Madie Scott first entered the public eye when her granddaughter, Shanika Bradshaw, shared a video on TikTok in November in which Scott discussed her life. Despite all the hardship she experienced, Scott still had a joyful spirit and gave thanks to God.

“I worked like a dog … I lay up and think about what God done bought me through,” Scott told Bradshaw. “All the work I done, you know Jesus has been good to me.”

@blackbeauty_305

Grandma picked cotton from 3am-5pm every day.. She was paid barely anything. Smh! #storytime

♬ original sound – Denise B

In a more recent video Bradshaw shared on Twitter Friday, Dec. 10, Scott said the white farm owners she worked for would provide them with water and snacks and when it was time to get paid, they would tell the Black workers they owed them money instead.

“You owed him all of it, you broke even,” Scott said in response to some of her granddaughter’s questions.

“Oh you done broke even ‘cuz y’all done got the food and stuff from his commissary?” Bradshaw asked to clarify she understood Scott. “Yeah, that’s right. That’s what they done,” Scott exclaimed in response.

“Oh, so basically you working for free,” Bradshaw continued, to which Scott said, “Yeah.”

In a separate video, Bradshaw asker her grandma if she thought she should be paid for her work.

“Yeah! All the hard work I done put in. … and ain’t get no money for it … I need to be paid,” Scott said “All that work I done, didn’t get no money for 50 cents.
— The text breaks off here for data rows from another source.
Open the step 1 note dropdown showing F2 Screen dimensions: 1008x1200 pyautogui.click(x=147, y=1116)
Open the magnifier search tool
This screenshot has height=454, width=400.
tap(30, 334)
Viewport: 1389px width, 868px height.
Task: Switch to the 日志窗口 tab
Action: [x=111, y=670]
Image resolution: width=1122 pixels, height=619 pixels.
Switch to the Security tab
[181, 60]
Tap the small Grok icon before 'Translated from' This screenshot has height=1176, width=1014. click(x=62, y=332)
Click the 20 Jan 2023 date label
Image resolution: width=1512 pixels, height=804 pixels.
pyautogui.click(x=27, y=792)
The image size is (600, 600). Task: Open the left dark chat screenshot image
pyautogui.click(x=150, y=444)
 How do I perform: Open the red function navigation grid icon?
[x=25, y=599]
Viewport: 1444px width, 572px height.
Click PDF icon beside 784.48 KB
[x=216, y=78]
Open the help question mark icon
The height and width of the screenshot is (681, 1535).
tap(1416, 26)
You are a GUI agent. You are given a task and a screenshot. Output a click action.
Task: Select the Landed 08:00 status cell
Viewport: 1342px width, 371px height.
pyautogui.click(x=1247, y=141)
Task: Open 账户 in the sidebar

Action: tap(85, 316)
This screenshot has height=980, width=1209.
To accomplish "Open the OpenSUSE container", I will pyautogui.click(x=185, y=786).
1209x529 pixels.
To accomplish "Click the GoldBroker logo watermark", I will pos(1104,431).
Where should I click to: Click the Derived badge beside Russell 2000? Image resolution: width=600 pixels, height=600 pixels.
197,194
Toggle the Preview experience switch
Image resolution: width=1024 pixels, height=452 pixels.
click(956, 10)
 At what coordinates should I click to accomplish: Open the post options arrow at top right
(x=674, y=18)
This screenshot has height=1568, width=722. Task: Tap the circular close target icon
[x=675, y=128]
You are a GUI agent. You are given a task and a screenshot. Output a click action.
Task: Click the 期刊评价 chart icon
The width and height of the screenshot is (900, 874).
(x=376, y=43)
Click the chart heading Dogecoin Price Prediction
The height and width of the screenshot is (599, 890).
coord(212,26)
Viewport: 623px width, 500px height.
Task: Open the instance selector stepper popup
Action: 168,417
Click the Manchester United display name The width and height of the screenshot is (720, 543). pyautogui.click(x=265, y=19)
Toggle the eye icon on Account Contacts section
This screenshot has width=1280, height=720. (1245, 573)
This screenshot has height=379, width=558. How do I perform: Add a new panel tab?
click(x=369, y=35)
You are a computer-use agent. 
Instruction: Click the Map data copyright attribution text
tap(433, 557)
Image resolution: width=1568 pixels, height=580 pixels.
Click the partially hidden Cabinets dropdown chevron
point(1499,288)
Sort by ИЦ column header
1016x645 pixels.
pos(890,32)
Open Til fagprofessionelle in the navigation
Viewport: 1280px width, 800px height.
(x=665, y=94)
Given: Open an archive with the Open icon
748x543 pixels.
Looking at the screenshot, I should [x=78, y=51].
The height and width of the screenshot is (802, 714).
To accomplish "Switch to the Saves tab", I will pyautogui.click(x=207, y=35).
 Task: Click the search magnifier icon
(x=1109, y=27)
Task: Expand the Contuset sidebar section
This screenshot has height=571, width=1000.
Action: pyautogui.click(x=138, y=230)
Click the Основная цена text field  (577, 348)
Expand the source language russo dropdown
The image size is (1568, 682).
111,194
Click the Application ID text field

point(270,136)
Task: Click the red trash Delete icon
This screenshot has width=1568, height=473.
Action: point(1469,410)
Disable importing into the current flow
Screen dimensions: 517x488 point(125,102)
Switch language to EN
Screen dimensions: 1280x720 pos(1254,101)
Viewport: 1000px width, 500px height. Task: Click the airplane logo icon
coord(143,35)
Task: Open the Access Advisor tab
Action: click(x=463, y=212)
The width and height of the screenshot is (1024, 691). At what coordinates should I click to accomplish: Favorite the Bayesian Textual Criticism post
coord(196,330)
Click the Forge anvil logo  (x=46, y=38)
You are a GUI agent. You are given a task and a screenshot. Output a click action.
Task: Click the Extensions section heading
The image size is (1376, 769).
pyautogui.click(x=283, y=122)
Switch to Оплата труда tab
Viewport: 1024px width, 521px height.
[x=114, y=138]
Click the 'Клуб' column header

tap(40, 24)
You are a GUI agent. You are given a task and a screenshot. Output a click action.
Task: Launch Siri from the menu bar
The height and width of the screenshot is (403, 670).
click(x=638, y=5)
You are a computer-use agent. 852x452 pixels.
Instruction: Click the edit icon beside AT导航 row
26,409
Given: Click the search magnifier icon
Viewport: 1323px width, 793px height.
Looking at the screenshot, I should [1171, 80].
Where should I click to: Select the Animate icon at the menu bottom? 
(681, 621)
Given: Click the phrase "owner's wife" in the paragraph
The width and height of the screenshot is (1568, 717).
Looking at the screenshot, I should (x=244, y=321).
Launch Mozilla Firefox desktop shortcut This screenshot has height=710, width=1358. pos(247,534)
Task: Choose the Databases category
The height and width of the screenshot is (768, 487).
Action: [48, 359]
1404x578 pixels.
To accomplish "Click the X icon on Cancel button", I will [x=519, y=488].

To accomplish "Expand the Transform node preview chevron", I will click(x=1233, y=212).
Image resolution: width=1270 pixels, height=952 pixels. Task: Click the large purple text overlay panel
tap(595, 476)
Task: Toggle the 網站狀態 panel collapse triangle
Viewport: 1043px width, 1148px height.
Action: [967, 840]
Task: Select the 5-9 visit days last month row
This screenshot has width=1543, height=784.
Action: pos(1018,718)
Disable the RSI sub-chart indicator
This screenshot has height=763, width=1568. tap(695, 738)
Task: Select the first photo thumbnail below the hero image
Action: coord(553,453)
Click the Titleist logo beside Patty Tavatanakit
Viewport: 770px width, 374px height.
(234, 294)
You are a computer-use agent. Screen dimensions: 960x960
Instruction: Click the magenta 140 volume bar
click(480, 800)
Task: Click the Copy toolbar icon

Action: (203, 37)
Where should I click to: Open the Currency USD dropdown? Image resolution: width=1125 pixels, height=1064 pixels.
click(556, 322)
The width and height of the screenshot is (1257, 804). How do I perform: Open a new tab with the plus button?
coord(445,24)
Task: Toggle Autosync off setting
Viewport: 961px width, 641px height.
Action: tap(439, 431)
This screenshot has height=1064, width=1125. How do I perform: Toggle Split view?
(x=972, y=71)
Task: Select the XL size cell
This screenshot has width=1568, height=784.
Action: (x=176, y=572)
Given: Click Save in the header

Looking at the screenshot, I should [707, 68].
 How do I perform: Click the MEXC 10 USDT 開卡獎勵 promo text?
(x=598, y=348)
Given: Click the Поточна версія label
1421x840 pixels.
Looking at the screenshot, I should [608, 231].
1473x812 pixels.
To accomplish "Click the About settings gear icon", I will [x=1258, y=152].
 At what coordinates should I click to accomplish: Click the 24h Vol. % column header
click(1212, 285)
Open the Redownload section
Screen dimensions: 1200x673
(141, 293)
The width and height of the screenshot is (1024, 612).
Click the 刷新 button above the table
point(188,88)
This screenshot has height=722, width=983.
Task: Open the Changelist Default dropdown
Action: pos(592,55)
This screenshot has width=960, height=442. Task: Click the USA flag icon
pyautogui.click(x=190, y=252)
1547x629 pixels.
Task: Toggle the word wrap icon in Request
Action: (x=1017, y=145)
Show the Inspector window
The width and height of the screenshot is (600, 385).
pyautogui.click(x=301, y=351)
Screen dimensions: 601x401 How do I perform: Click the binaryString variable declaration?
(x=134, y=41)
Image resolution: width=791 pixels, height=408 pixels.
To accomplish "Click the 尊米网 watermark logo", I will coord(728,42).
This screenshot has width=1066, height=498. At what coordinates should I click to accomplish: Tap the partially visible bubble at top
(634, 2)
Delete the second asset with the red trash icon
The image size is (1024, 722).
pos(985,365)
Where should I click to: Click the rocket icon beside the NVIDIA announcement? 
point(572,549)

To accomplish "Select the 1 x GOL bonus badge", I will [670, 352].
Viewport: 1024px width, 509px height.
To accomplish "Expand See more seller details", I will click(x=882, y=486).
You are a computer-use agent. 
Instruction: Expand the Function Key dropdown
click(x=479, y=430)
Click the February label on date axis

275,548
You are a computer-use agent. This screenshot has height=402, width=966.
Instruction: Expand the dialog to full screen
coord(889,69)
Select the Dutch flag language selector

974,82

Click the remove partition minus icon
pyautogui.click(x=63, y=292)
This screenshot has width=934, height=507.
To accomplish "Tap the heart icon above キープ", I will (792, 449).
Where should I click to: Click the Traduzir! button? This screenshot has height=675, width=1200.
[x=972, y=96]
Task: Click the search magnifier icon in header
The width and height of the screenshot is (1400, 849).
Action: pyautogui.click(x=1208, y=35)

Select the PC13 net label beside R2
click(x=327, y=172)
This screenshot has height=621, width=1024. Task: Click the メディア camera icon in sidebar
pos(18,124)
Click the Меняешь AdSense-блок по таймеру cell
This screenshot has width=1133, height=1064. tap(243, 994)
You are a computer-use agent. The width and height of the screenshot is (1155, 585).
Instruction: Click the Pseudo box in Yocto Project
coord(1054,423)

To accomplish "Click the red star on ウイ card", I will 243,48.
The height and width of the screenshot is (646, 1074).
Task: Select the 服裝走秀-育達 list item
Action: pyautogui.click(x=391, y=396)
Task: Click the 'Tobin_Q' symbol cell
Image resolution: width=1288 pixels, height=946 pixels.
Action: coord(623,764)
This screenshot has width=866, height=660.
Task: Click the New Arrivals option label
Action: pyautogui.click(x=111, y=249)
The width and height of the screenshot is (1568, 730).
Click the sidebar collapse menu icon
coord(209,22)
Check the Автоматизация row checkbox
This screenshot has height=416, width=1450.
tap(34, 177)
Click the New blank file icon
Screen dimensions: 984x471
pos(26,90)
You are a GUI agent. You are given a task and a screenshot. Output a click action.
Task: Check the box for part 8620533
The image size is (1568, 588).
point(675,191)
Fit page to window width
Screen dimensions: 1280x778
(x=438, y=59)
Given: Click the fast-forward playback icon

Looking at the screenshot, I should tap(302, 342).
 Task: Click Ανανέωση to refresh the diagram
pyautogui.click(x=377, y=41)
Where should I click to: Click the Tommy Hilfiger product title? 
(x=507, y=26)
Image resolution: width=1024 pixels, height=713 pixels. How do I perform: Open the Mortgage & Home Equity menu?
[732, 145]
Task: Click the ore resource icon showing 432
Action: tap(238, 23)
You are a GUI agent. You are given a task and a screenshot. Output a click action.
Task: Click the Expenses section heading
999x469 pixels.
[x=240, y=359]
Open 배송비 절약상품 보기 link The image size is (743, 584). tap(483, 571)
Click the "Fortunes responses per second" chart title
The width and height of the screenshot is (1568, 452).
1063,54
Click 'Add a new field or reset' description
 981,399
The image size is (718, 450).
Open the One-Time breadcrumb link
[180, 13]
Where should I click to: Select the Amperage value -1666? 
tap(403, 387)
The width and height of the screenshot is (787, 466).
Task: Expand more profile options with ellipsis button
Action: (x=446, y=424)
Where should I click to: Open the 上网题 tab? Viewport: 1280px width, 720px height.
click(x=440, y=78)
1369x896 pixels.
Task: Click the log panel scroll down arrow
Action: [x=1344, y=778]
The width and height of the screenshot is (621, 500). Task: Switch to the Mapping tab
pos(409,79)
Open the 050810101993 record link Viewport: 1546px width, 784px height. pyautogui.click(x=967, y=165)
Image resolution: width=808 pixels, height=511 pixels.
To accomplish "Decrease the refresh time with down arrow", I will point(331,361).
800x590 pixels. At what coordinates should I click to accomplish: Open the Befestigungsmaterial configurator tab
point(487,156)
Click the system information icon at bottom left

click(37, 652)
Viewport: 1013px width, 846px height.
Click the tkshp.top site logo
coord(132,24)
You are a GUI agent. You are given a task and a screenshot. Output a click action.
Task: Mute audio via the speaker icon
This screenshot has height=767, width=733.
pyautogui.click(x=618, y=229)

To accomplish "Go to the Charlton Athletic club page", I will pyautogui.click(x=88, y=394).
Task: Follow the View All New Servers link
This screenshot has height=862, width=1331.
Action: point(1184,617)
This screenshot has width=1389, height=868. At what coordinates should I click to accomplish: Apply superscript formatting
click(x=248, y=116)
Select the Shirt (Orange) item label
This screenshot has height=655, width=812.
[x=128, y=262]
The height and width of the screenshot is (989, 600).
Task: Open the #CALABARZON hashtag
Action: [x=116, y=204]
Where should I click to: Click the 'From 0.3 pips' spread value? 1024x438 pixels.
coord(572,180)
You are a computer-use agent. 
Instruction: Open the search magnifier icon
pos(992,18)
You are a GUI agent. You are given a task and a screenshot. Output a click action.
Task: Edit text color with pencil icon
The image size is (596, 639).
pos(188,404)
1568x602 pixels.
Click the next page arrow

I babysit for 50 cents and all this money I done worked for and ain’t get nothing.”

Social media users have fallen in love with Scott and pay homage to her for being walking history.

“The guilty ones always say ‘But all that stuff happened long ago, the world should move on,’” Twitter user @johnOkillens responded. “Ms Madie remembers as if it just happened last week.The scars of injustice linger for a lifetime,& those who profited from them don’t get to say when they have healed. #ReparationsNow”.

https://twitter.com/johnOkillens/status/1470144296871469063

“This is so important. We MUST make sure to capture these testimonies on film,” @beniimocihi tweeted. “Thank you so much for blessing us with your grandmother’s presence. (Also she is adorable, oh my goodness.)”

“It’s awful, but it’s history, and I’m glad she’s alive to tell it. People need to hear it,” @HotFiyaStarter tweeted.

“This is why I believe in reparations. Slavery didn’t end in 1863. It continued under another name (share cropping and imprisonment) up until the 1950s and was ENFORCED by state and federal governments through the Black codes and Jim Crow. My parents were alive during Jim Crow,” @BougiBlackGirl chimed in.

Bradshaw told BuzzFeed she began sharing videos of her grandma because she thought it was important for people to know accurate history from someone who experienced it firsthand.

“We hear about Christopher Columbus, but we don’t really hear too much of Black history. So I feel it’s important for me to put this out there so people can hear it firsthand,” Bradshaw added. “This is what happened, these people — not just my grandmother — but other people who built up America and were never acknowledged for it.”